Best Text-to-Speech Models in 2026: A Benchmark-Based Comparison (MarkTechPost)
A field survey (2026-05-30) ranking the leading text-to-speech models — proprietary and open-weight — by tts-benchmarks and matching them to use-cases. One of the founding sources of this wiki.
Proprietary top tier (by Artificial Analysis Elo — dated snapshot)
- gemini 3.1 Flash TTS (Google, Apr 2026) — speech-as-language-modeling; 200+ audio tags, 70+ languages, 30 voices; no streaming, 32k context. Elo ~1216.

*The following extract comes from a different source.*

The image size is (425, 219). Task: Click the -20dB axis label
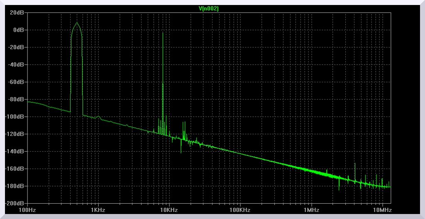tap(17, 47)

- Inworld Realtime TTS-2 / 1.5 — P90 latency <130ms (Mini) / 250ms (Max); 100+ languages.
- Cartesia Sonic 3.5 — a State Space Model for linear-scaling inference; ~82ms TTFA; 42 languages, 500+ voices. Elo ~1204.

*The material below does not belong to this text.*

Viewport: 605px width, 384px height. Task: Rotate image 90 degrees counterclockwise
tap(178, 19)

- ElevenLabs v3 — inline audio tags ([whispers]/[laughs]), multi-speaker “Text to Dialogue”; not real-time (Flash v2.5 for low latency).
- MiniMax Speech 2.x HD, Hume Octave 2 (reads for meaning → emotion without tags), OpenAI gpt-4o-mini-tts / GPT-Realtime-2 (natural-language voice steering; ~$0.015/min), Speechify SIMBA 3.0 (budget), Deepgram Aura-2 (<90ms).
Open-weight field
- fish-audio-s2-pro — highest-ranked open weight; 5B, dual-AR + RVQ (neural-audio-codec); 80+ languages; research license (commercial = paid). Elo ~1123.
- kokoro 82M — most efficient; StyleTTS2+ISTFTNet, Apache-2.0; 4.5 MOS / 17% CER; <$1/1M chars.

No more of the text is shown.